_Task description_. Quote every line of the entries below exactly, starting with the line that contains "TOPページへ (187, 458)" and running down to the line that contains "杀手妈咪 (36, 2278)", both included.

_Dataset content_.

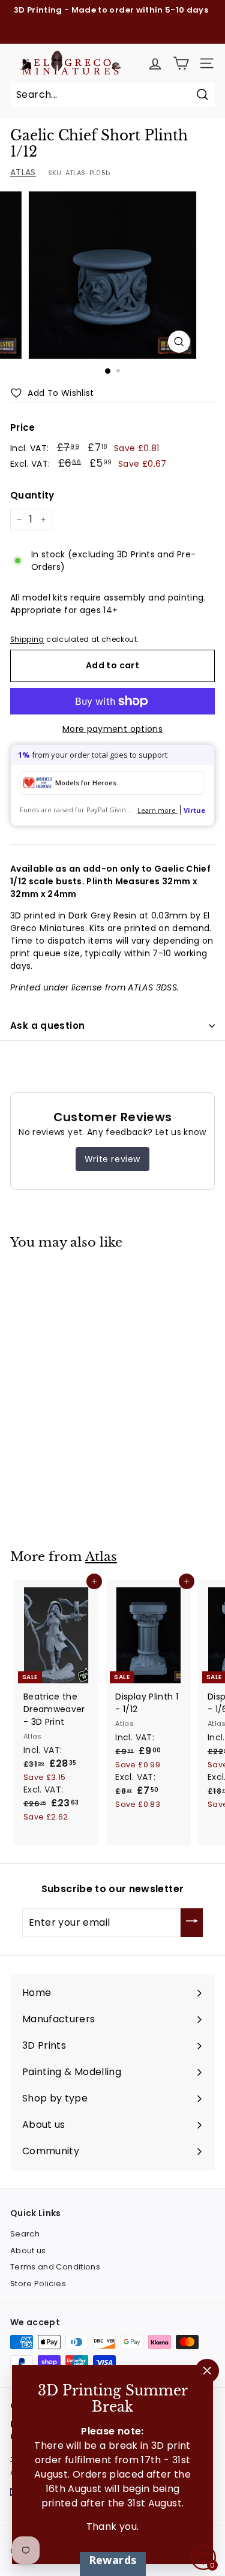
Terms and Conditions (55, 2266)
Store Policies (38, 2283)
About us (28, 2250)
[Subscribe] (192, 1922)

...

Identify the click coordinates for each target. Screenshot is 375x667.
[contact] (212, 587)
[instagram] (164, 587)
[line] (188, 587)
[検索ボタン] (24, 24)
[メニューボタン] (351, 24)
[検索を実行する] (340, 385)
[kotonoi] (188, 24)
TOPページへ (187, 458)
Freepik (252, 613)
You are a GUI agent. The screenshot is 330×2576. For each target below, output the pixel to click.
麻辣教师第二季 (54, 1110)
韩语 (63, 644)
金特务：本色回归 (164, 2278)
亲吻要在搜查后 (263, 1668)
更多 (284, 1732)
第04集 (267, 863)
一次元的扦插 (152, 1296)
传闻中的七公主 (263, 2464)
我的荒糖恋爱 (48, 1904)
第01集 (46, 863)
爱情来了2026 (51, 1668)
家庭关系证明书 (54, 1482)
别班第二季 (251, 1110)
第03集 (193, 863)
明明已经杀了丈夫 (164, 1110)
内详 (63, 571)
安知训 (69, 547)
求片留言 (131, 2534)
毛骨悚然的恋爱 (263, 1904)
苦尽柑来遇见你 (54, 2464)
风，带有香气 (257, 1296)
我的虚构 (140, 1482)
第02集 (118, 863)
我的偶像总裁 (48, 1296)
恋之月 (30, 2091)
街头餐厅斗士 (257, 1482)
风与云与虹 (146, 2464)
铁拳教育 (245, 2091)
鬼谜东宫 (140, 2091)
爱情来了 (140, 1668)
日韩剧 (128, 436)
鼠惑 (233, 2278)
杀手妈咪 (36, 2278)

_The solution_.
TOPページへ (187, 458)
Freepik (252, 613)
You are a GUI agent. The screenshot is 330×2576. For each target below, output the pixel to click.
麻辣教师第二季 (54, 1110)
韩语 (63, 644)
金特务：本色回归 (164, 2278)
亲吻要在搜查后 (263, 1668)
更多 (284, 1732)
第04集 (267, 863)
一次元的扦插 (152, 1296)
传闻中的七公主 (263, 2464)
我的荒糖恋爱 (48, 1904)
第01集 (46, 863)
爱情来了2026 (51, 1668)
家庭关系证明书 (54, 1482)
别班第二季 (251, 1110)
第03集 (193, 863)
明明已经杀了丈夫 (164, 1110)
内详 (63, 571)
安知训 (69, 547)
求片留言 (131, 2534)
毛骨悚然的恋爱 (263, 1904)
苦尽柑来遇见你 (54, 2464)
风，带有香气 (257, 1296)
我的虚构 (140, 1482)
第02集 (118, 863)
我的偶像总裁 (48, 1296)
恋之月 (30, 2091)
街头餐厅斗士 (257, 1482)
风与云与虹 (146, 2464)
铁拳教育 (245, 2091)
鬼谜东宫 (140, 2091)
爱情来了 (140, 1668)
日韩剧 (128, 436)
鼠惑 (233, 2278)
杀手妈咪 (36, 2278)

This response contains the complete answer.